What's that I hear?  It's the sound of one hand clapping.

When the Left's mascots kill Leftists or other mascots, the Leftists keep silent.  Such people are sacrificial lambs.  When the Left can use it to accuse their enemy, suddenly you can't shut them up.


http://www.nytimes.com/2013/02/07/world/africa/chokri-belaid-tunisi...;

CAIRO — A leading Tunisian opposition politician who had fiercely criticized the Islamist-led government, accusing it of turning a blind eye to violence by religious hard-liners, was fatally shot outside his home in Tunis on Wednesday, officials said.

The politician, Chokri Belaid, a leading member of a leftist opposition alliance formed in October, was shot by an unknown gunman or gunmen just as he was leaving his house in Tunis, Tunisia’s capital, the state news agency TAP said. A colleague in Mr. Belaid’s opposition alliance told Reuters that he was killed with four bullets to the head and chest.

Tunisia’s president, Moncef Marzouki, cut short an overseas trip and was scheduled to return to the country. The prime minister, Hamadi Jebali, called the killing “a political assassination and the assassination of the Tunisian revolution,” according to Reuters.

There was no immediate claim of responsibility for the killing, which appeared to represent a dangerous new phase in Tunisia’s troubled transition to democracy. Since becoming the first Arab country to overthrow its leader after the start of the so-called Arab Spring uprisings in 2011, Tunisia has been torn between its legacy as a bastion for Arab secularism, and its new role, as a proving ground for the region’s emerging democracies in which Islamists play a leading role.

Since the revolution, that competition has led to episodes of escalating political violence, often perpetrated by hard-line Islamists known as Salafis — but rarely killings.

# [Data supplied]
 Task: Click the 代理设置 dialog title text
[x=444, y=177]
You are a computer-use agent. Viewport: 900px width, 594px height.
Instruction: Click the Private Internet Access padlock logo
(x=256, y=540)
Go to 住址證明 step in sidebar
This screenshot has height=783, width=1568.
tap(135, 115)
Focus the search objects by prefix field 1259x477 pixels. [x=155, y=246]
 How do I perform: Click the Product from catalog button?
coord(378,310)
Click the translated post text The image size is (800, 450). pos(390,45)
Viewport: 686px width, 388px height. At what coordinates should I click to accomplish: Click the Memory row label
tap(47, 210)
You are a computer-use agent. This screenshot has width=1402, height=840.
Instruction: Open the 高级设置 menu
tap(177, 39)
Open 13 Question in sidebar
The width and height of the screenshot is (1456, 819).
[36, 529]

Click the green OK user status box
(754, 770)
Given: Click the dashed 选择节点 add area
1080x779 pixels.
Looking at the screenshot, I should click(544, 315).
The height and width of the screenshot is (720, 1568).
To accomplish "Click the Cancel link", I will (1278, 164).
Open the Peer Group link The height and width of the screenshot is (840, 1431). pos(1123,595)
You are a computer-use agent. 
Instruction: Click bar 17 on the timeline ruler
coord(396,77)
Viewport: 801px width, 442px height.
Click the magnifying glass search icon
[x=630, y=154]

# [Objective 1]
In the article about the Tunisian opposition politician's killing, who is named as Tunisia's prime minister?
# [Objective 2]
Please format the records as a numbered list, starting at the beginning of the records and ending at the line containing "will (1278, 164).", with blank lines left out.

# [Complete answer 1]
Hamadi Jebali

# [Complete answer 2]
1.  Task: Click the 代理设置 dialog title text
2. [x=444, y=177]
3. You are a computer-use agent. Viewport: 900px width, 594px height.
4. Instruction: Click the Private Internet Access padlock logo
5. (x=256, y=540)
6. Go to 住址證明 step in sidebar
7. This screenshot has height=783, width=1568.
8. tap(135, 115)
9. Focus the search objects by prefix field 1259x477 pixels. [x=155, y=246]
10.  How do I perform: Click the Product from catalog button?
11. coord(378,310)
12. Click the translated post text The image size is (800, 450). pos(390,45)
13. Viewport: 686px width, 388px height. At what coordinates should I click to accomplish: Click the Memory row label
14. tap(47, 210)
15. You are a computer-use agent. This screenshot has width=1402, height=840.
16. Instruction: Open the 高级设置 menu
17. tap(177, 39)
18. Open 13 Question in sidebar
19. The width and height of the screenshot is (1456, 819).
20. [36, 529]
21. Click the green OK user status box
22. (754, 770)
23. Given: Click the dashed 选择节点 add area
24. 1080x779 pixels.
25. Looking at the screenshot, I should click(544, 315).
26. The height and width of the screenshot is (720, 1568).
27. To accomplish "Click the Cancel link", I will (1278, 164).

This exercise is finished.